WORK ORDER: Return the lines below exactly, from the first one through the line that has "Select number 1". Leave out everything after it.

____

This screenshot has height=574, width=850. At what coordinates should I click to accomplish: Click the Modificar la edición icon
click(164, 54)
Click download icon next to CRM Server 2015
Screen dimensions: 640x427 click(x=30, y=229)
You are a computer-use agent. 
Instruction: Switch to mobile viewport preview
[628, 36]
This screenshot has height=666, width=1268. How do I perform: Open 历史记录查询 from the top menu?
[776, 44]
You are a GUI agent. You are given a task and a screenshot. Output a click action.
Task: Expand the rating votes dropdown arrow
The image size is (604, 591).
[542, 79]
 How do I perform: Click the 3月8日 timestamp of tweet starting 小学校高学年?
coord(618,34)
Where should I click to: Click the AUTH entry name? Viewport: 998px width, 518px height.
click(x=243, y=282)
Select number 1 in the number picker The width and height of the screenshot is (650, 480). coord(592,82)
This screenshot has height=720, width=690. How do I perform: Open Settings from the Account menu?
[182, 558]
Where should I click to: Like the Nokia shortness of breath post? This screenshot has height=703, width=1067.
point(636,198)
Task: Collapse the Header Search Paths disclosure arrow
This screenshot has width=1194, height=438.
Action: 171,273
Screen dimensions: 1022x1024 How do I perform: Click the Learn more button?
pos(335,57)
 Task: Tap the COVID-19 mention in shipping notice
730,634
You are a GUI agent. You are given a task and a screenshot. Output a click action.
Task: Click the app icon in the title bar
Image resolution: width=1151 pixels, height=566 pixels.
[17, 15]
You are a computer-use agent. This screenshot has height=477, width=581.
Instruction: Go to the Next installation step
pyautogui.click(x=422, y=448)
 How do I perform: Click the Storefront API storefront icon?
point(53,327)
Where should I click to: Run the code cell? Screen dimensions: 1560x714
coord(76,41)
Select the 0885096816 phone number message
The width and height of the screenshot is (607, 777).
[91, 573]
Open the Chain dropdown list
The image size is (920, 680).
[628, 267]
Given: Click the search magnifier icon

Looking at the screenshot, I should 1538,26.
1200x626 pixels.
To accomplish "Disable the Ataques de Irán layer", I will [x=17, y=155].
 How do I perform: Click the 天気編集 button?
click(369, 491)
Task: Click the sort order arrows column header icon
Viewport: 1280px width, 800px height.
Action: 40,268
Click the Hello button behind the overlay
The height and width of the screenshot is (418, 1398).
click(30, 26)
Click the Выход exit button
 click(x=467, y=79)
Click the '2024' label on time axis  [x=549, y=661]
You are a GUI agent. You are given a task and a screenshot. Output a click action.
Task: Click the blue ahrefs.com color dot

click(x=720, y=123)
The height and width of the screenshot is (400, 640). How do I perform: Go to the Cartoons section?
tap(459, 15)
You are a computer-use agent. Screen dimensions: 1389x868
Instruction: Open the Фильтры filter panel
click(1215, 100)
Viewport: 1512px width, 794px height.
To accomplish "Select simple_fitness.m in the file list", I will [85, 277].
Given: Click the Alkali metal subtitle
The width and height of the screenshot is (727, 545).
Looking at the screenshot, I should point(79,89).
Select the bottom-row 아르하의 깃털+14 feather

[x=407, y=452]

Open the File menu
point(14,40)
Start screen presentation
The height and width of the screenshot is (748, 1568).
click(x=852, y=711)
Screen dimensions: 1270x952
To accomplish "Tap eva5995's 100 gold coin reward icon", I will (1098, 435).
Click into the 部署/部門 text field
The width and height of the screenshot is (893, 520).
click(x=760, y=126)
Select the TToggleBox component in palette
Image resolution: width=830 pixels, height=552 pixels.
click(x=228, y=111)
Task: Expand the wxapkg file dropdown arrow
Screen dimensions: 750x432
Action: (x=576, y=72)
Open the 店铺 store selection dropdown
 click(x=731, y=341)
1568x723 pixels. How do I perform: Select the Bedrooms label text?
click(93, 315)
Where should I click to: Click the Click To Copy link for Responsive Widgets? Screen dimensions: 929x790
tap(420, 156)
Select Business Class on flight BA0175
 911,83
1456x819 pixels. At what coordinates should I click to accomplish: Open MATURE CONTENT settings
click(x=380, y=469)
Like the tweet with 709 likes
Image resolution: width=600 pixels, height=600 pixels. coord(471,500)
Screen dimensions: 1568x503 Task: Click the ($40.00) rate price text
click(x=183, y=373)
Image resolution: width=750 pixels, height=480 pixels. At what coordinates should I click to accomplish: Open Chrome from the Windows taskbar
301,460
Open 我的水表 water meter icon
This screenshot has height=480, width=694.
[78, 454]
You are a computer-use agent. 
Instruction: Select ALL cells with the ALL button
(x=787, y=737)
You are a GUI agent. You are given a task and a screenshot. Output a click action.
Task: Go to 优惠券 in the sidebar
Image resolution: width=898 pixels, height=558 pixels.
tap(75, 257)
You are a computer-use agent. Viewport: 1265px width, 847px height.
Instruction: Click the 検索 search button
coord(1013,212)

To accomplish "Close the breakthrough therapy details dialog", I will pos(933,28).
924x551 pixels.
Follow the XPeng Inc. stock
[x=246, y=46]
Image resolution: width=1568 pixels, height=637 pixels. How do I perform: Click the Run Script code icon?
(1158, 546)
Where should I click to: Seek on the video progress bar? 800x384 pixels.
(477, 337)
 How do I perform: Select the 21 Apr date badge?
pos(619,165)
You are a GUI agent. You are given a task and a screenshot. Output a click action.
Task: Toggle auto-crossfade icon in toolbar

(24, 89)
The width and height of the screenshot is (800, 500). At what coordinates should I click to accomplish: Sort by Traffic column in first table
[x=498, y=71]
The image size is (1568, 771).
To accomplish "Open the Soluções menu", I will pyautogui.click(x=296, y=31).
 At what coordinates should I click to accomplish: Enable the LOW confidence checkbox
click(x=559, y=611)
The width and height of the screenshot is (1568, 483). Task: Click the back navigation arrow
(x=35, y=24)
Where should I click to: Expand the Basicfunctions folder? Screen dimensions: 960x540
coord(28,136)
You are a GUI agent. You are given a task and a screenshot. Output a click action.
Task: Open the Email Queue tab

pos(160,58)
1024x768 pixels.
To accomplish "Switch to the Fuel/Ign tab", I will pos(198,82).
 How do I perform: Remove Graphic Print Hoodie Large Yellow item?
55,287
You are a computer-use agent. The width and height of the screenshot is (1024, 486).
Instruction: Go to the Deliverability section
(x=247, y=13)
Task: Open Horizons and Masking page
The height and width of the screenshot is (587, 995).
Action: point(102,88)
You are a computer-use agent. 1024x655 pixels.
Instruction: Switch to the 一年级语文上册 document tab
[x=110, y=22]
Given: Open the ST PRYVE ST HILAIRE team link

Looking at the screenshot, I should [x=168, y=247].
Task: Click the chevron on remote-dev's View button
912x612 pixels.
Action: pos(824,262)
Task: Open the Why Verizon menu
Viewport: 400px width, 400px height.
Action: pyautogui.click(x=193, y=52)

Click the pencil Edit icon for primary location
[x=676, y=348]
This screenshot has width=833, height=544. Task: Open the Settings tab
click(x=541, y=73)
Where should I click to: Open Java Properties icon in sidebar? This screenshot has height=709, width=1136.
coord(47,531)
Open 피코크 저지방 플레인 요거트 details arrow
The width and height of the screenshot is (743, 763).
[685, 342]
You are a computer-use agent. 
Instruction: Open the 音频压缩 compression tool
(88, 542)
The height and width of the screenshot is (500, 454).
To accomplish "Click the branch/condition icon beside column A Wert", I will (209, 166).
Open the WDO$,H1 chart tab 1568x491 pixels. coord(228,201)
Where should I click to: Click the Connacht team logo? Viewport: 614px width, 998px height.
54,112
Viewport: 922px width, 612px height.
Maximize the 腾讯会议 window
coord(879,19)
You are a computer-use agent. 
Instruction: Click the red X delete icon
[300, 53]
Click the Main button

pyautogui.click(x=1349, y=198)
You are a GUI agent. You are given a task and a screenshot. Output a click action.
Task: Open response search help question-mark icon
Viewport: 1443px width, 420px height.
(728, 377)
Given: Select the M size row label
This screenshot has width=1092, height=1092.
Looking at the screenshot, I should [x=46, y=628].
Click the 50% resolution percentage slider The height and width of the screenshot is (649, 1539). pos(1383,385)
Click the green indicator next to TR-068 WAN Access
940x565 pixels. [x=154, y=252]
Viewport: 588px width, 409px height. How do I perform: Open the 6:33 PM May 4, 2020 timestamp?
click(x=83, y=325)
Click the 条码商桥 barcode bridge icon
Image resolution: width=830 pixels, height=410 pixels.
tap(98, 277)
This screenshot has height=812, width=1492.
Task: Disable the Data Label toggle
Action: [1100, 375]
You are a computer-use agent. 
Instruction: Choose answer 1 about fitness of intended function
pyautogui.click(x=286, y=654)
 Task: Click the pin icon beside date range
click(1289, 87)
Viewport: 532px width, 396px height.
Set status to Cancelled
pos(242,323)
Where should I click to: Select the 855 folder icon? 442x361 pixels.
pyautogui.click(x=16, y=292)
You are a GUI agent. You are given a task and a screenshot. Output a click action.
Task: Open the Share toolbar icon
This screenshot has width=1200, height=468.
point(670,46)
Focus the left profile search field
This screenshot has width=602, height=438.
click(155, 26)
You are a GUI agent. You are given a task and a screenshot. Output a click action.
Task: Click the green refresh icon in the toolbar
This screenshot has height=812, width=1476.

____

ANSWER SECTION:
This screenshot has height=574, width=850. At what coordinates should I click to accomplish: Click the Modificar la edición icon
click(164, 54)
Click download icon next to CRM Server 2015
Screen dimensions: 640x427 click(x=30, y=229)
You are a computer-use agent. 
Instruction: Switch to mobile viewport preview
[628, 36]
This screenshot has height=666, width=1268. How do I perform: Open 历史记录查询 from the top menu?
[776, 44]
You are a GUI agent. You are given a task and a screenshot. Output a click action.
Task: Expand the rating votes dropdown arrow
The image size is (604, 591).
[542, 79]
 How do I perform: Click the 3月8日 timestamp of tweet starting 小学校高学年?
coord(618,34)
Where should I click to: Click the AUTH entry name? Viewport: 998px width, 518px height.
click(x=243, y=282)
Select number 1 in the number picker The width and height of the screenshot is (650, 480). coord(592,82)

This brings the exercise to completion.